If $S_j\subset \mathbb{R}^n$ and for all $j\in \mathbb{N}$ the set $S_j$ is measurable, show that $\bigcup S_j$ and $\bigcap S_j$ are measurable.
I think I can use Zorn's lemma to show that this is true.
If we let $\mathcal{M}$ be the set of all measurable subsets of $\mathbb{R}$ then we can impose a partial ordering, $\prec$, on it by set inclusion. That is $A\prec B$ iff $A\subset B$. If we define $T_i = \bigcup_{k=1}^i S_j$ then $T_i \in\mathcal{M}$ since finite unions of measurable sets are measurable.

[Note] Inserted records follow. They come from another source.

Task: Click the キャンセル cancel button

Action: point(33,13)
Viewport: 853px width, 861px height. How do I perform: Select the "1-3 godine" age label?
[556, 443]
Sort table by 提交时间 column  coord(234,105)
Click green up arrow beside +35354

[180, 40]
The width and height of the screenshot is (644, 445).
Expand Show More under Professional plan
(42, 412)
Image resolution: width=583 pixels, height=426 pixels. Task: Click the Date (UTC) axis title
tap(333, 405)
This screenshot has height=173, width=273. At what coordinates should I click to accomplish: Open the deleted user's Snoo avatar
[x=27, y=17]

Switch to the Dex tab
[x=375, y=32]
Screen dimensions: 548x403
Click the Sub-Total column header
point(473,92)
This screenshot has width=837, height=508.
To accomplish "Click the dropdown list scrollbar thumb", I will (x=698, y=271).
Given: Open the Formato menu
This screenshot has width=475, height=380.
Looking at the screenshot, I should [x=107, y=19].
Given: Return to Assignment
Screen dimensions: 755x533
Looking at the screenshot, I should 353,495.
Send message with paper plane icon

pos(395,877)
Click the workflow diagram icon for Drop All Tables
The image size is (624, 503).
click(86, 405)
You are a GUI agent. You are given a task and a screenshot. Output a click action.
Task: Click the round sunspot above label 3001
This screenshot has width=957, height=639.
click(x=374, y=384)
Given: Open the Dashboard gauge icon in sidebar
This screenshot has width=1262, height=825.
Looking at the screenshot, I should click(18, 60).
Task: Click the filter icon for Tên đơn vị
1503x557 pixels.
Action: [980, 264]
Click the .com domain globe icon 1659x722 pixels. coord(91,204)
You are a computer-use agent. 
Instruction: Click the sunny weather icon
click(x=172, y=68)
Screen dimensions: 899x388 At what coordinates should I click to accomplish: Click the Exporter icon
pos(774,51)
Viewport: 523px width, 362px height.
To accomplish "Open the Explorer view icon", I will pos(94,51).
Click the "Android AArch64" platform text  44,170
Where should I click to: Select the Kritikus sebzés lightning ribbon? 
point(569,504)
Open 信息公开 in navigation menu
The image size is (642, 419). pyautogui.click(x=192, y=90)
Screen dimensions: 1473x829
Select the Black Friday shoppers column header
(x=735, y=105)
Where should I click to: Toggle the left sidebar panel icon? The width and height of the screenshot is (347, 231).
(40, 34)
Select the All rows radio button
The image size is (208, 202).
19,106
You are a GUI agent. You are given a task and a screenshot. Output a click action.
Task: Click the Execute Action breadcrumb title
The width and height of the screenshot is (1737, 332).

Moreover we know that $\mathbb{R}^n$ is measurable and that with the ordering on $\mathcal{M}$ that for all $A\in \mathcal{M}$, $A\subset \mathbb{R}^n$ (and therefore $A\prec \mathbb{R}^n$) and so $\mathcal{P}(\mathbb{R}^n)$, the power set of $\mathbb{R}^n$, contains a bound for $\mathcal M$.
Then, using Zorn's lemma, wouldn't we have that $\mathcal M$ contains the upper bound of the sequence $(T_i)_{i\in\mathbb{N}}$. Meaning that $$\bigcup_{j=1}^\infty S_j = \Big[\lim_{i\to\infty} T_i\Big]\in \mathcal{M}$$
Then we can do the same process using set containment as the ordering and $\emptyset$ as the bound to show that $\bigcap S_j$ is measurable.
Is my reasoning on this correct, or if not, where does my logic fail?
You really don't need Zorn's lemma for this. At best, you might want to make an appeal to the axiom of countable choice, but even that can be removed.
The main point is that the collection of all measurable sets is a $\sigma$-algebra, meaning it is closed under countable unions and intersections. Of course, this is what you have to show here. For this you need to make some sort of appeal to the way you defined measurable sets. Most commonly this is sets $A$ such that there is some Borel sets $A'$ and $B$ of measure zero such that $A\triangle A'\subseteq B$.
Then using countable choice, choose $S_j'$ and $B_j$ to be Borel sets for each $S_j$, then use the fact that Borel sets are closed under countable unions and intersections and the union of countably many measure zero Borel sets is a measure zero Borel set.
To your argument, you didn't prove that every chain has an upper bound in $\cal M$.
$\mathcal P(\Bbb R^n)$ is not an element of $\cal M$, it's a superset of $\cal M$, and it contains many non-measurable sets as well;
Zorn's lemma gives you a maximal element in $\cal M$, this is easy, $\Bbb R^n$. No need for Zorn's lemma. But this doesn't quite help you to show that the countable union of measurable sets is measurable.
Using Zorn's lemma usually means that the maximal element you obtain is an element with properties that solve your problem. Here the maximal element doesn't solve your problem at all, since any subset of $\Bbb R^n$ is a subset of $\Bbb R^n$, measurable or not.